As the holidays are in full swing for many, mealtimes can be especially stressful.  Instead of opting for fast food options, consider the lowly bean.

Not only do they help prevent cancer, reduce cholesterol, and maintain overall gastrointestinal health, but these fiber-rich legumes are also some of the most versatile and satisfying ingredients around.  On top of that they’re a super value and terrific source of protein.

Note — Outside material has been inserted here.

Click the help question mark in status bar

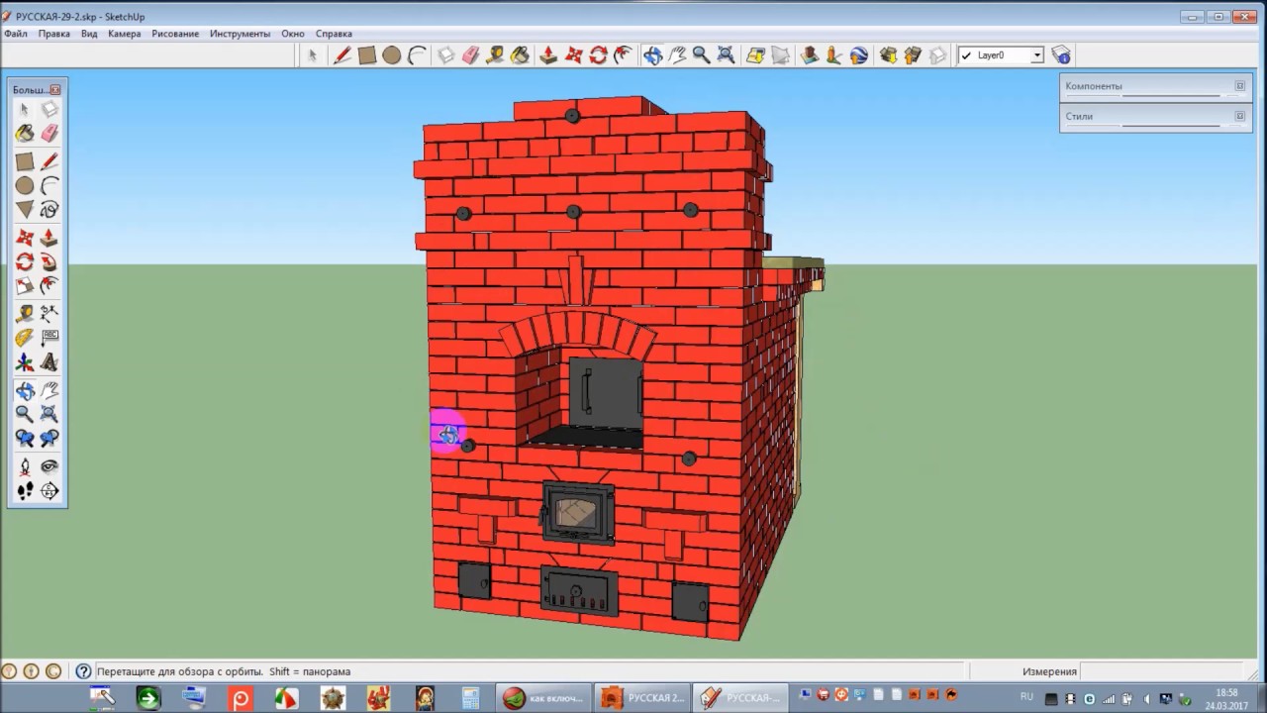coord(84,671)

And better yet, while you are getting all those last minute details done, use that crock pot you have stored under your counter for a great home-cooked nutritious meal.  Just combine your ingredients in a 4 qt. slow cooker, cover and cook on HIGH 7 hours or until beans are tender and serve over fiber-rich organic brown rice.   Here is a delicious recipe to try:

Slow-Cooker Red Beans and Rice (makes 10 cups)

1 lb. dried red beans

3/4 lb. smoked turkey sausage, thinly sliced (for vegetarians, eliminate this ingredient)

3 celery ribs, chopped

1 green bell pepper, chopped

1 red bell pepper, chopped

3 garlic cloves, mined

1 Tbsp. Creole seasoning (adjust this for your family’s taste buds)

Serve over hot cooked brown rice  – Garnish with finely chopped green onions, finely chopped red onions

Combine ingredients and 7 cups water in 4 qt. slow cooker.   Follow directions above.

Per cup (w/1 cup rice) 407 Calories, 2.1 g Fat (0.8g Sat, 0.2g Mono,0.2g Poly) 19g Protein, 77.1g Carb, 11.7g Fiber, 15 mg Chol, 5.8mg Iron, 492mg Sodium, 115mg Calcium.  December 2009 Southern Living, Healthy Living, pg. 144

For those in a hurry and perhaps not in possession of a crock pot, try a Quick Skillet Red Beans and Rice simply by substituting 2 (16 oz) cans light kidney beans, drained and rinsed, for the dried beans.  Reduce the Creole Seasoning to 2 tsp.  Cook sausage (if using) and next 4 ingredients in a large skillet over medium heat, stirring often, 5 minutes or until sausage browns.  Add garlic; saute 1 minute. Stir in 2 tsp. seasoning, beans, and 2 cups chicken broth.  Bring to boil; reduce heat to low, and simmer 20 minutes.  Serve over hot brown rice.  Makes 8 cups.

Bon Appetit!  What about you?  Have any quick nutritious meals for busy families?